* **Task input**:
========

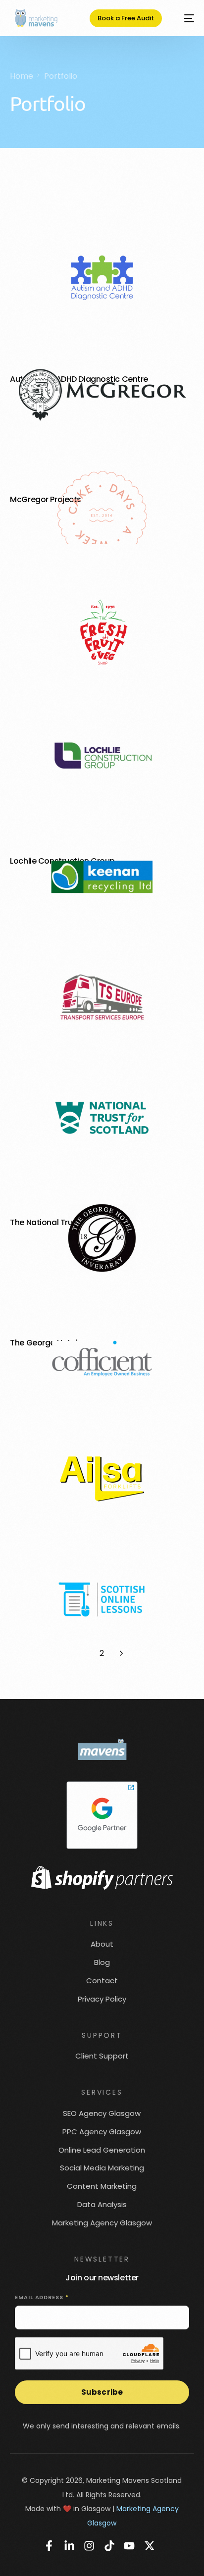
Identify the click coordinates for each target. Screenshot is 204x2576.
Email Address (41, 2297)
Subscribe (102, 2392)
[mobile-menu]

========

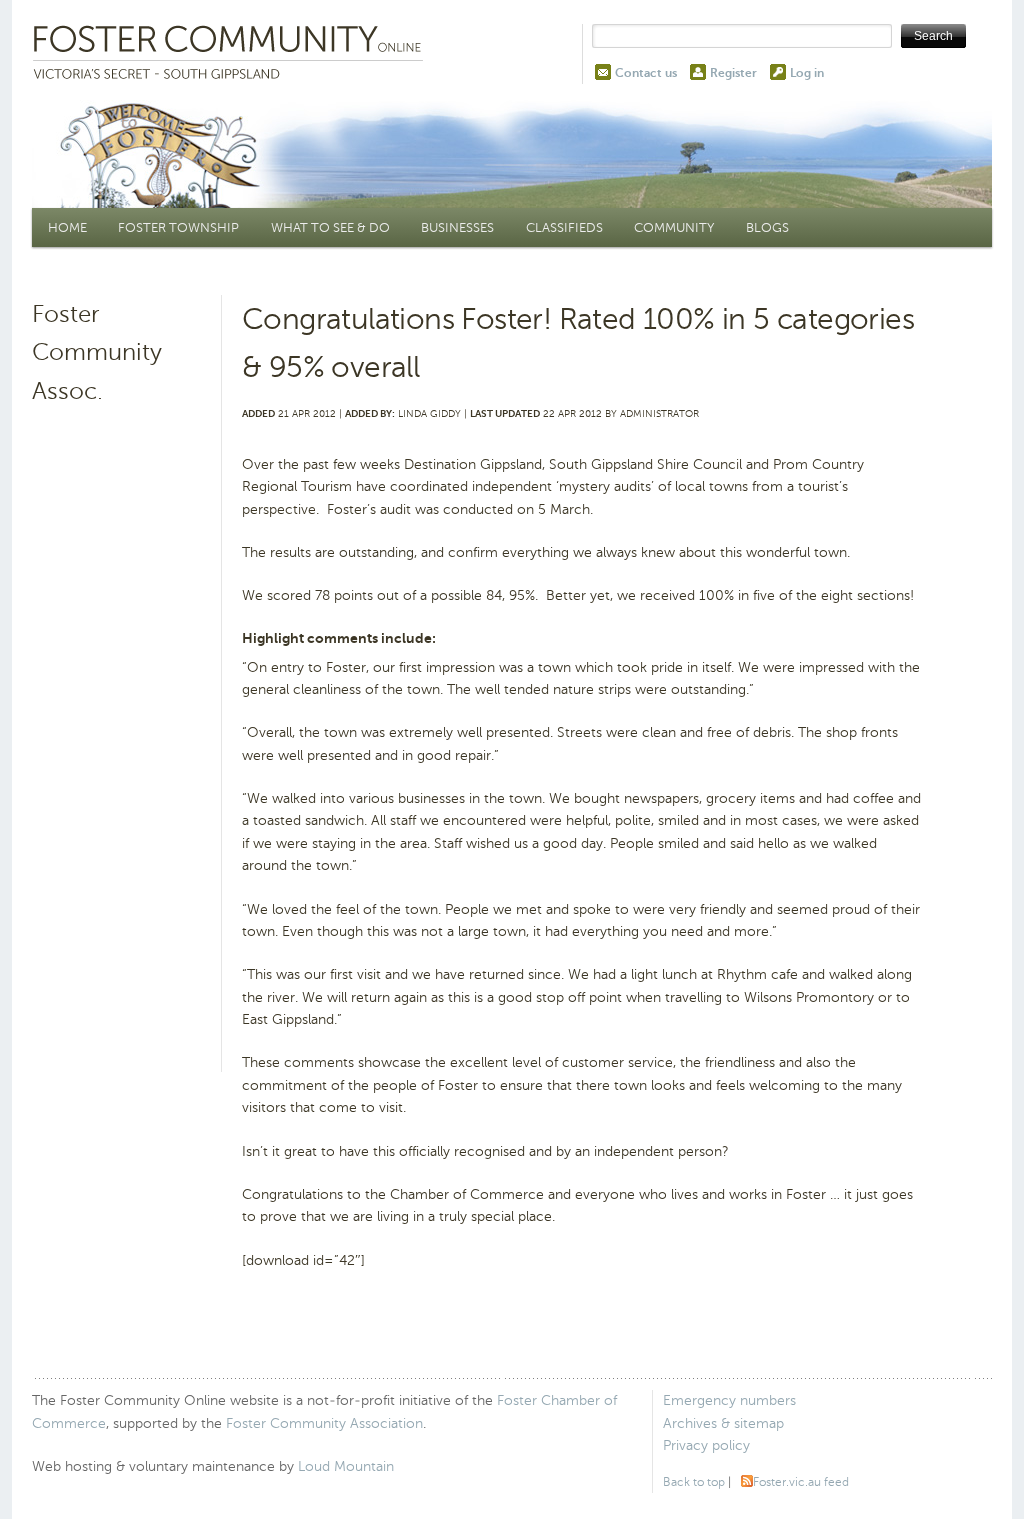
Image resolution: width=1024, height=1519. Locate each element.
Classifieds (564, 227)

========

* **Exercise aim**: Filter the entries down to the lines that include the string "each".

* **Your solution**:
Identify the click coordinates for each target. Screenshot is 204x2576.
Image resolution: width=1024, height=1519. Locate each element.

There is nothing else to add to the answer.